* Job 1 *
Translate this sentence from the methylene chloride passage into Spanish: "South Carolina’s two Republican senators, Tim Scott and Lindsey Graham, had also pressed the administration to ban it."

--- begin Supplied passage ---

Senator Tom Udall, Democrat of N.M., who coauthored the chemical safety law that EPA used to limit methylene chloride, said the agency had ‘‘failed to live up to the letter and spirit’’ of the bipartisan law. South Carolina’s two Republican senators, Tim Scott and Lindsey Graham, had also pressed the administration to ban it.

‘‘EPA’s action today is a watered-down protection that apparently values industry profits at the expense of public health and safety — particularly for the hardworking people who will still be risking their lives with exposure to these deadly products,’’ Udall said.

Dunn said that if the agency decides that the chemical cannot be used safely in commercial operations, it could determine that it also poses an unreasonable risk to public health, ‘‘which could be banning it or restricting its use in some way.’’

While it could take more than eight months for methylene chlorine to be banned from retail sale to consumers, Dunn added that she expected it to be phased out much sooner than that since many stores have already stopped selling it. ‘‘We are absolutely pleased to see that happening,’’ she said.

--- end Supplied passage ---
--- begin Material shown ---

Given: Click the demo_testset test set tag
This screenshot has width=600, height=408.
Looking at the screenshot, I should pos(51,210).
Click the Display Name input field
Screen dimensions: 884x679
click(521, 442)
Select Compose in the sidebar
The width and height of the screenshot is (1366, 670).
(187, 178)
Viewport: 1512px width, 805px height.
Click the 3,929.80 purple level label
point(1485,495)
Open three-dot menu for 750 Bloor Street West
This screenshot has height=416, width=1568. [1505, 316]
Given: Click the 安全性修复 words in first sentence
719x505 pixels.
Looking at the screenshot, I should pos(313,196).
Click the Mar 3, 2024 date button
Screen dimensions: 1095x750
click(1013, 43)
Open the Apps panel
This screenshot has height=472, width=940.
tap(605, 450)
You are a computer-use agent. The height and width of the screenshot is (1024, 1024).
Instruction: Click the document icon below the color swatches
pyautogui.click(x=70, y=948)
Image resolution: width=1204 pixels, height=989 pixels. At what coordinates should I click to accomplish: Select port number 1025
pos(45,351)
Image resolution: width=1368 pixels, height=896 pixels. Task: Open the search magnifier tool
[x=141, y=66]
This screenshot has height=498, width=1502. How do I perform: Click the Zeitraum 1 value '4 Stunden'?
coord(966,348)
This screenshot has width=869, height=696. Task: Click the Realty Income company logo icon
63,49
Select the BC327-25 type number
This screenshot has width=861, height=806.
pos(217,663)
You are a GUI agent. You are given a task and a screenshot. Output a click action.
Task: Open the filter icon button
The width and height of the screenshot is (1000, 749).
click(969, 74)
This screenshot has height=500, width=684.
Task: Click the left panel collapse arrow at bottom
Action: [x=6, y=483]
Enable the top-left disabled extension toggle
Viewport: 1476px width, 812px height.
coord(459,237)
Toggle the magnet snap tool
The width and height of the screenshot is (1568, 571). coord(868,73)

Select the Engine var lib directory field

--- end Material shown ---

* Job 2 *
From the records above, write out the lines starting at the line that contains "Image resolution: width=1204" and ending at the line that contains "coord(966,348)", both included, unchanged.

* Exercise response 1 *
Los dos senadores republicanos de Carolina del Sur, Tim Scott y Lindsey Graham, también habían presionado a la administración para que lo prohibiera.

* Exercise response 2 *
Image resolution: width=1204 pixels, height=989 pixels. At what coordinates should I click to accomplish: Select port number 1025
pos(45,351)
Image resolution: width=1368 pixels, height=896 pixels. Task: Open the search magnifier tool
[x=141, y=66]
This screenshot has height=498, width=1502. How do I perform: Click the Zeitraum 1 value '4 Stunden'?
coord(966,348)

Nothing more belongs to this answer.